No, there is no change in x. We are rescaling mass, so it will affect momentum, kinetic energy, and the frequency of oscillation, but not position.

 

[Apashanka das]

No, there is no change in x. We are rescaling mass, so it will affect momentum, kinetic energy, and the frequency of oscillation, but not position.

sir what if the potential is given like px²/2m+.5λ²kx²
where is the rescaling done

 

[DrClaude]

sir what if the potential is given like px²/2m+.5λ²kx²
where is the rescaling done

I think I want to let you figure this out yourself.

My approach was to try to recast the problem
$$
\hat{H} = \lambda^2 \frac{\hat{p}^2}{2m} + \frac{k}{2}x^2
$$
into one for which I know the solution (instead of having to find solutions from scratch, which is of course a viable way to do it). I see that if I set ##m' = m/\lambda^2##, then I have
$$
\hat{H} = \frac{\hat{p}^2}{2m'} + \frac{k}{2}x^2
$$
I know that the eigenenergies for this Hamiltonian are
$$
E_n = \left(n + \frac{1}{2} \right) \hbar \omega'
$$
with ##\omega' = \sqrt{k / m'}##. I also know that for ##\lambda = 1##, we recover the usual LHO with ##\omega = \sqrt{k / m}##. It is from this that I infer that the frequency of the oscillator is ##\omega' = \lambda \omega##, or
$$
E_n = \left(n + \frac{1}{2} \right) \hbar \lambda \omega
$$
So there presence of the ##\lambda^2## in the kinetic energy term is the same as changing the mass of the oscillator.

You can take a similar approach for this new potential.

 

[Apashanka das]

I think I want to let you figure this out yourself.

My approach was to try to recast the problem
$$
\hat{H} = \lambda^2 \frac{\hat{p}^2}{2m} + \frac{k}{2}x^2
$$
into one for which I know the solution (instead of having to find solutions from scratch, which is of course a viable way to do it). I see that if I set ##m' = m/\lambda^2##, then I have
$$
\hat{H} = \frac{\hat{p}^2}{2m'} + \frac{k}{2}x^2
$$
I know that the eigenenergies for this Hamiltonian are
$$
E_n = \left(n + \frac{1}{2} \right) \hbar \omega'
$$
with ##\omega' = \sqrt{k / m'}##. I also know that for ##\lambda = 1##, we recover the usual LHO with ##\omega = \sqrt{k / m}##. It is from this that I infer that the frequency of the oscillator is ##\omega' = \lambda \omega##, or
$$
E_n = \left(n + \frac{1}{2} \right) \hbar \lambda \omega
$$
So there presence of the ##\lambda^2## in the kinetic energy term is the same as changing the mass of the oscillator.

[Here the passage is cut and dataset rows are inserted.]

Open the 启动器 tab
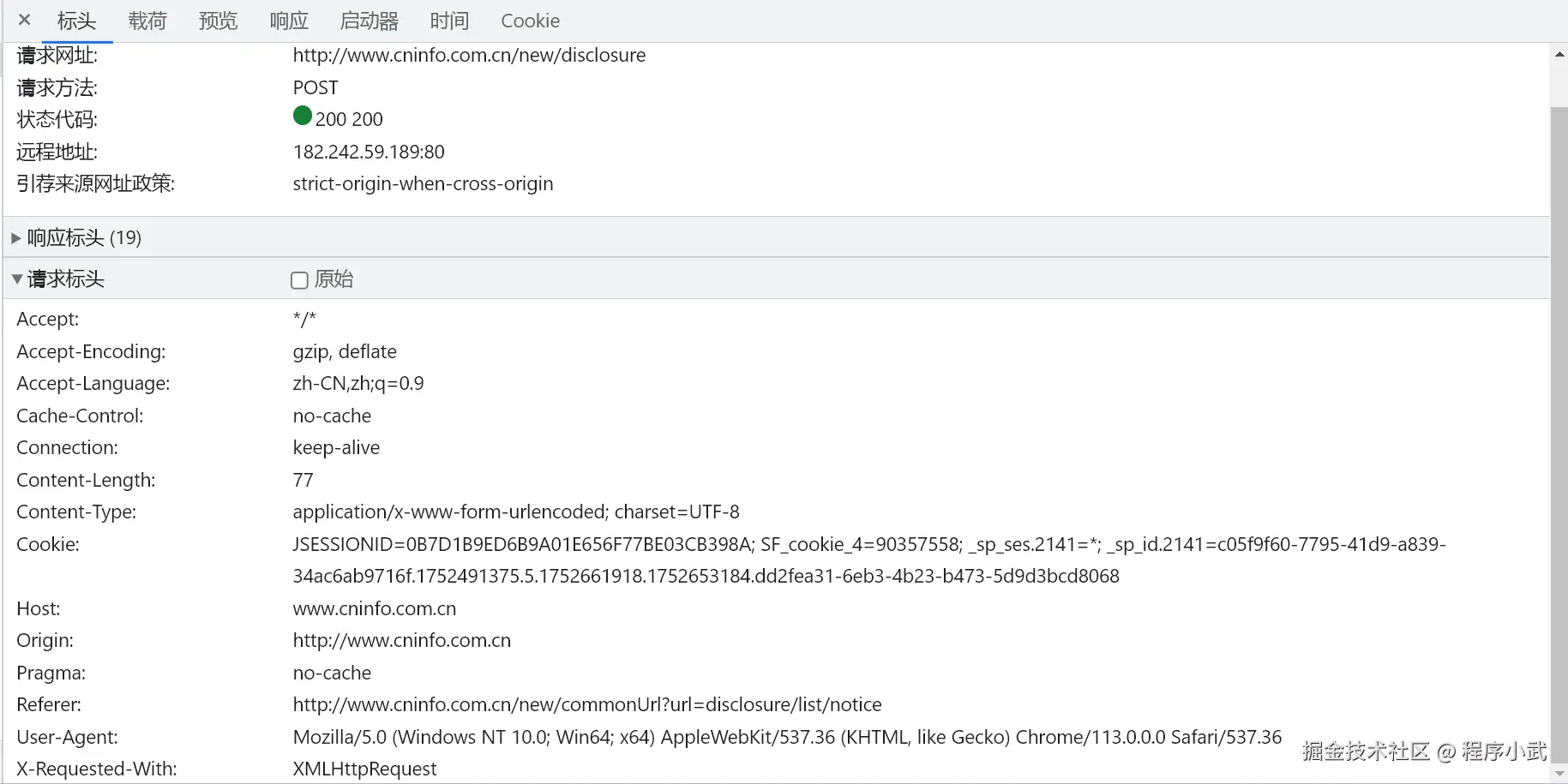This screenshot has height=784, width=1568. coord(369,21)
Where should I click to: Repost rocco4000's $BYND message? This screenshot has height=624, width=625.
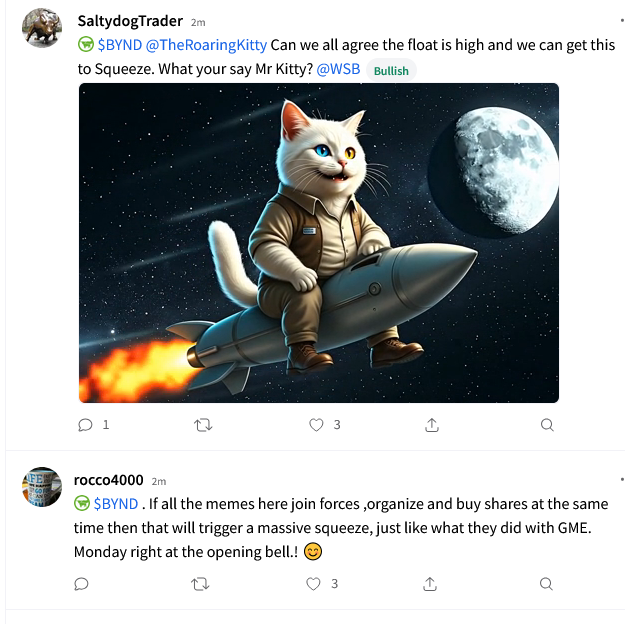[x=200, y=584]
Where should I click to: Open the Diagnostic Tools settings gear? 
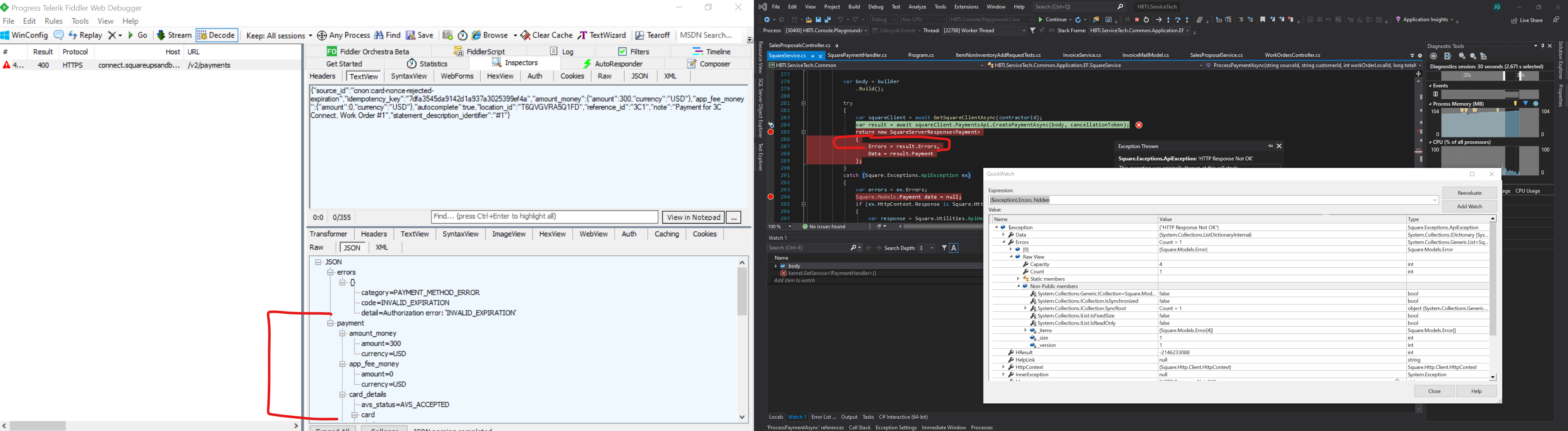click(x=1434, y=56)
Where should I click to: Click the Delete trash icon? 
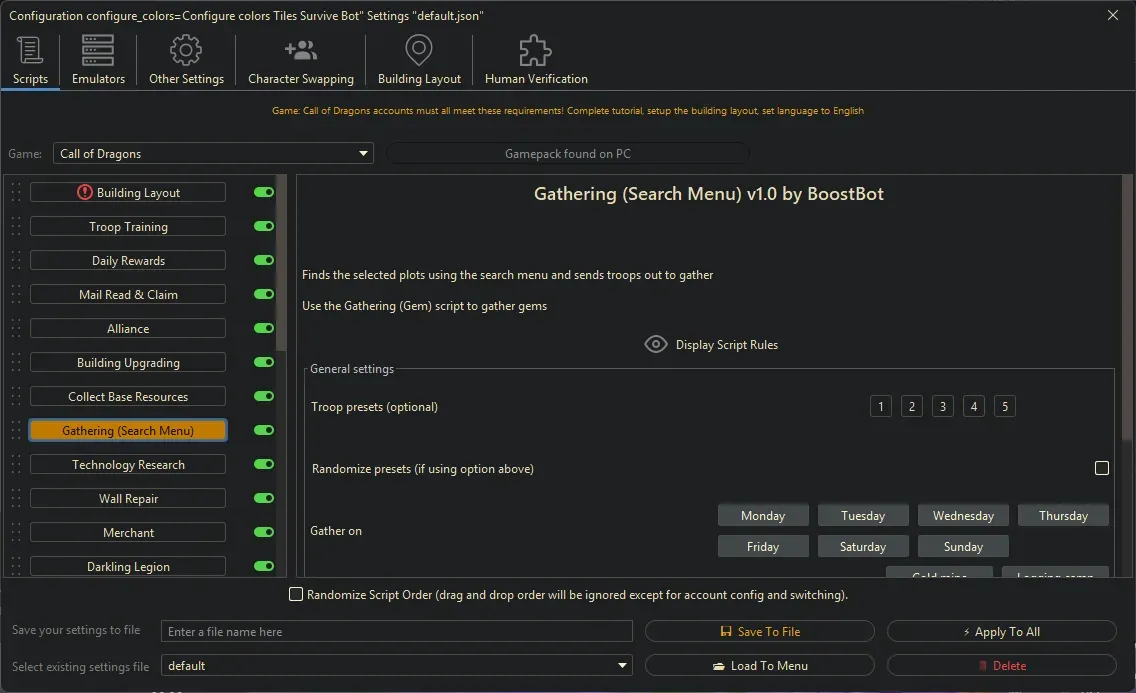point(985,665)
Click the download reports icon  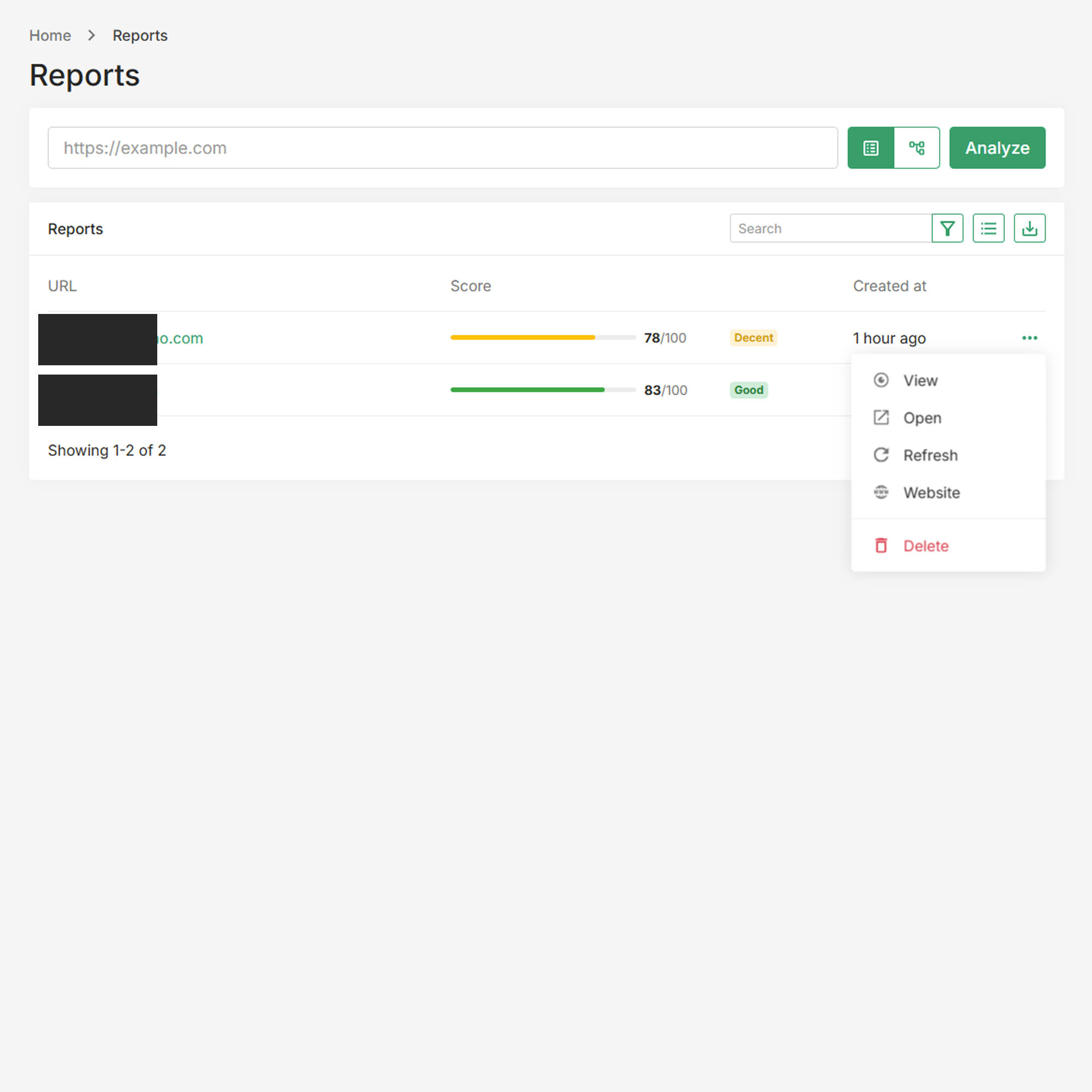1029,228
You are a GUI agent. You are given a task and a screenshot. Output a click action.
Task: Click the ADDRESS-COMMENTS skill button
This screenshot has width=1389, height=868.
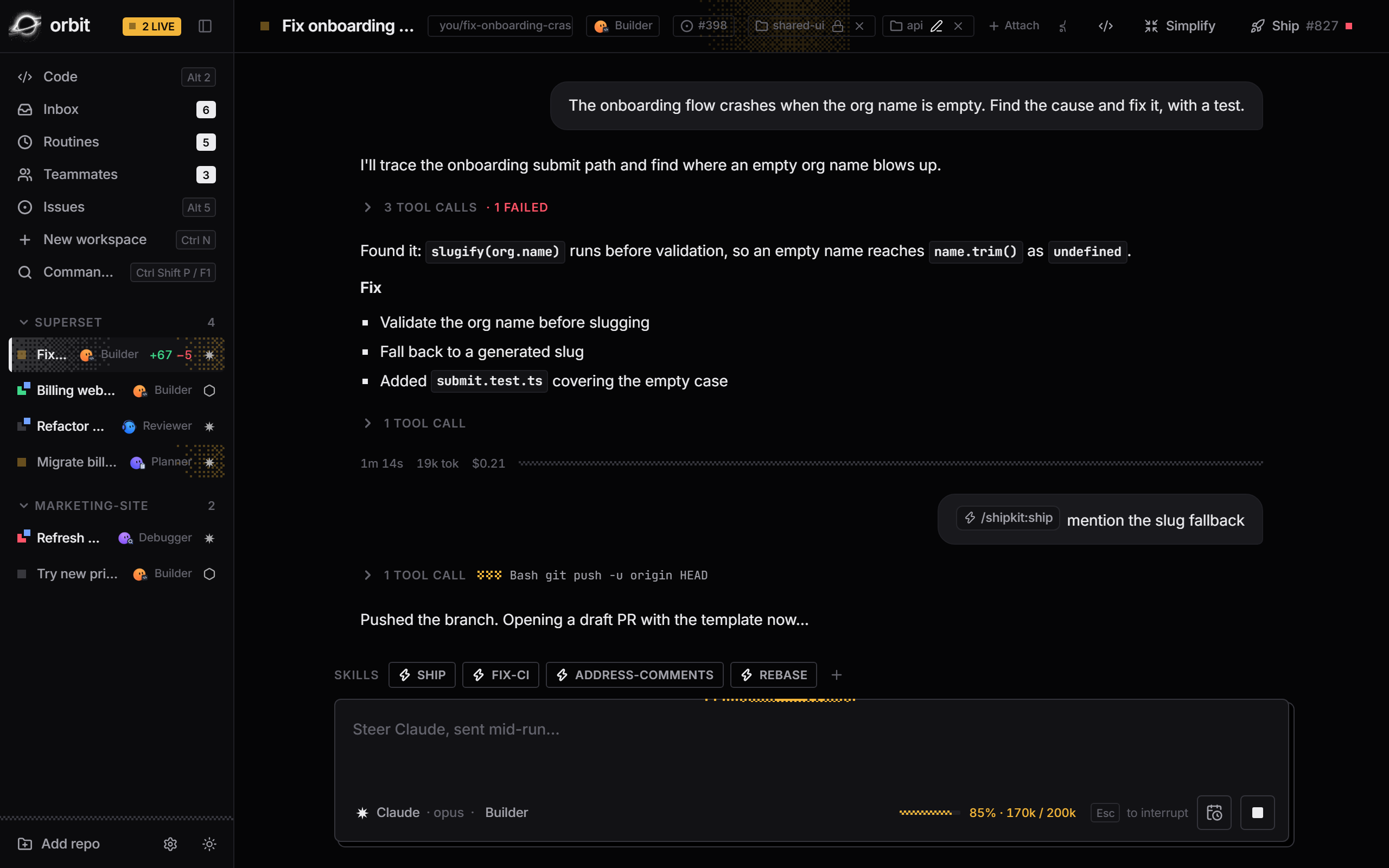pos(634,674)
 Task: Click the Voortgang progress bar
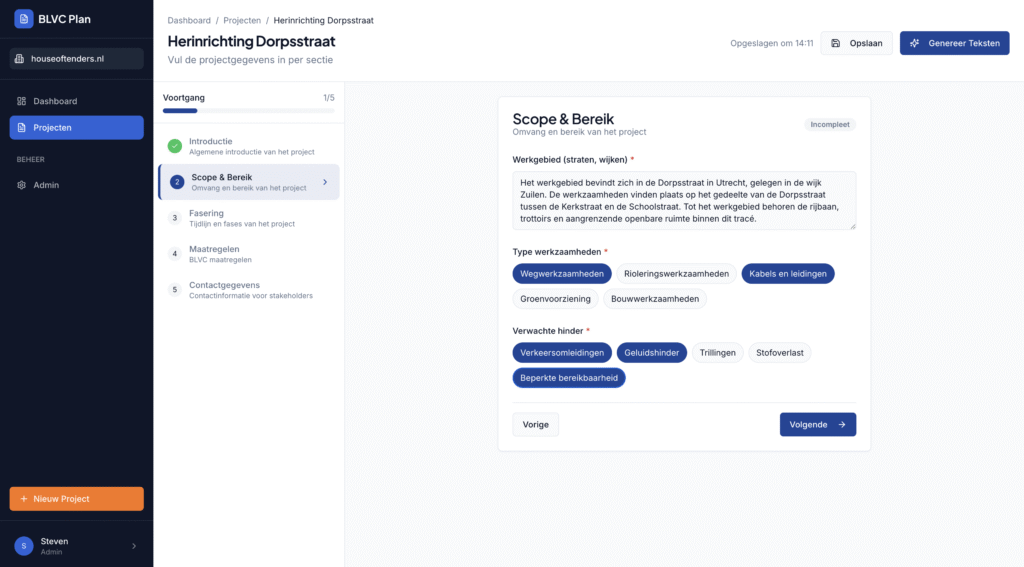(x=249, y=110)
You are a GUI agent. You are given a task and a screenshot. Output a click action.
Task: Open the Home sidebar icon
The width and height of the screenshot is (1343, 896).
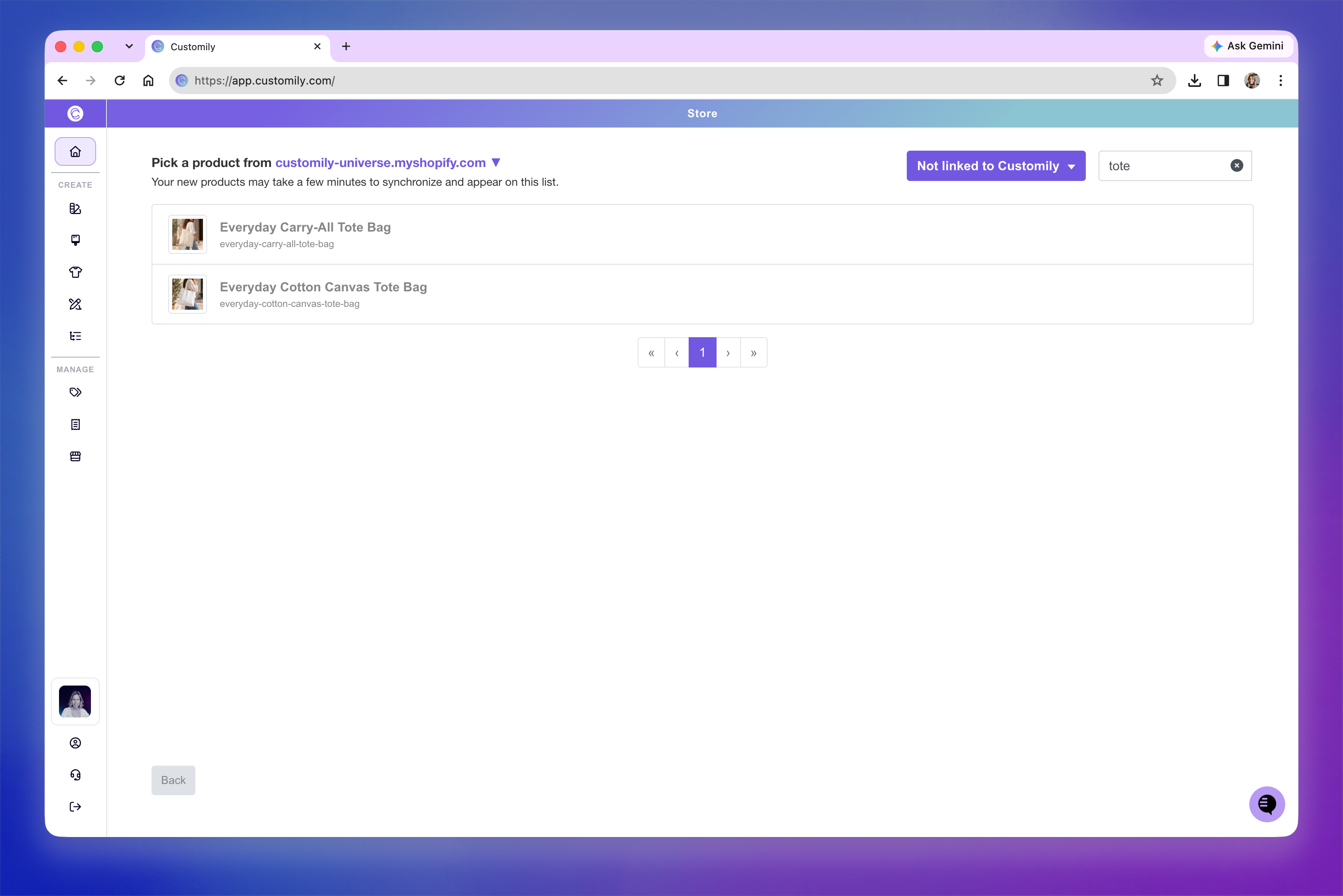coord(75,151)
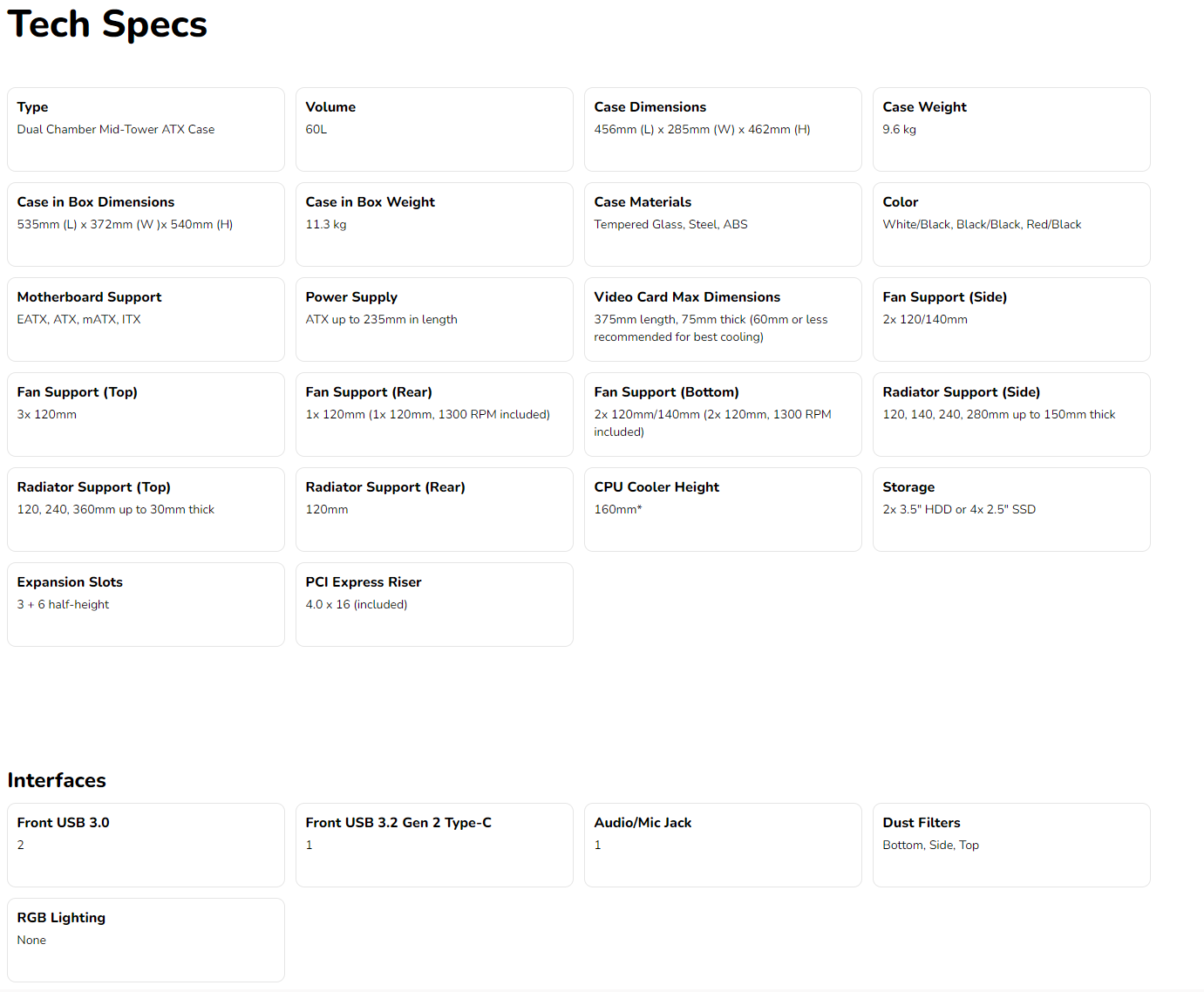Click the Case Dimensions card
Image resolution: width=1204 pixels, height=992 pixels.
point(723,129)

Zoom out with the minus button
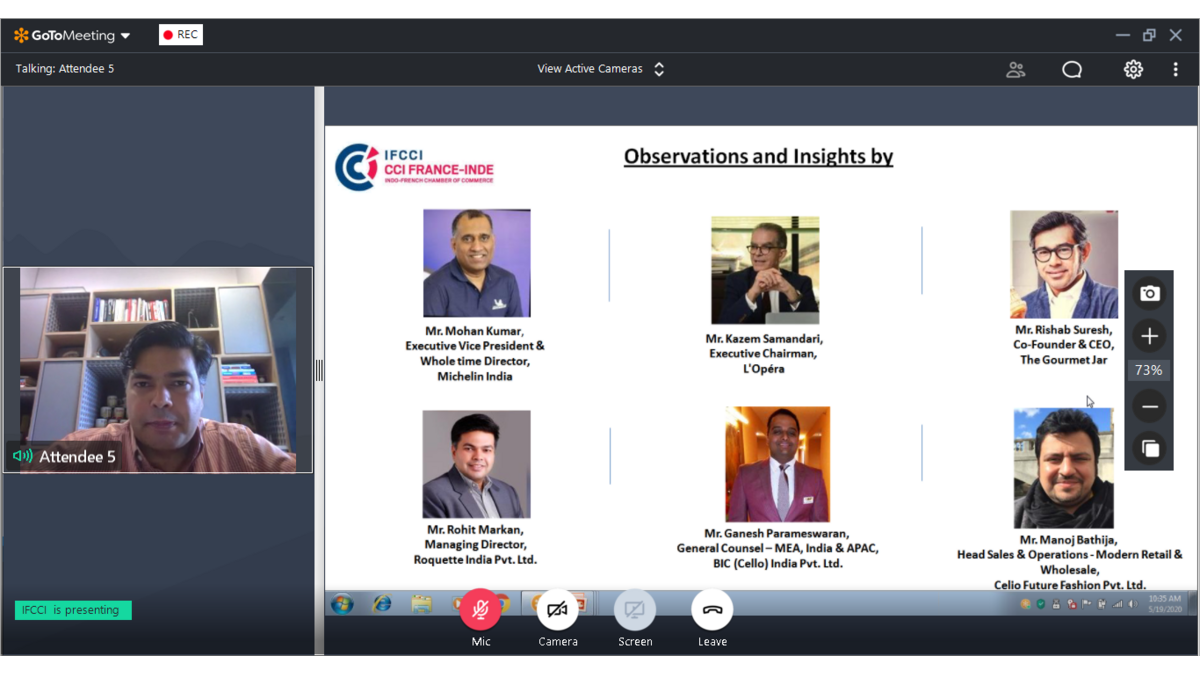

You can take a similar approach for this new potential.

sir this much part I have understand but my question is if λ² term is present in the potential term instead of kinetic term then by rescaling x it yield the same ans
Is it right

 

[DrClaude]

sir this much part I have understand but my question is if λ² term is present in the potential term instead of kinetic term then by rescaling x it yield the same ans
Is it right

I would see it more as a rescaling of the force constant k. You have to be careful because x appears also in the kinetic energy through d/dx.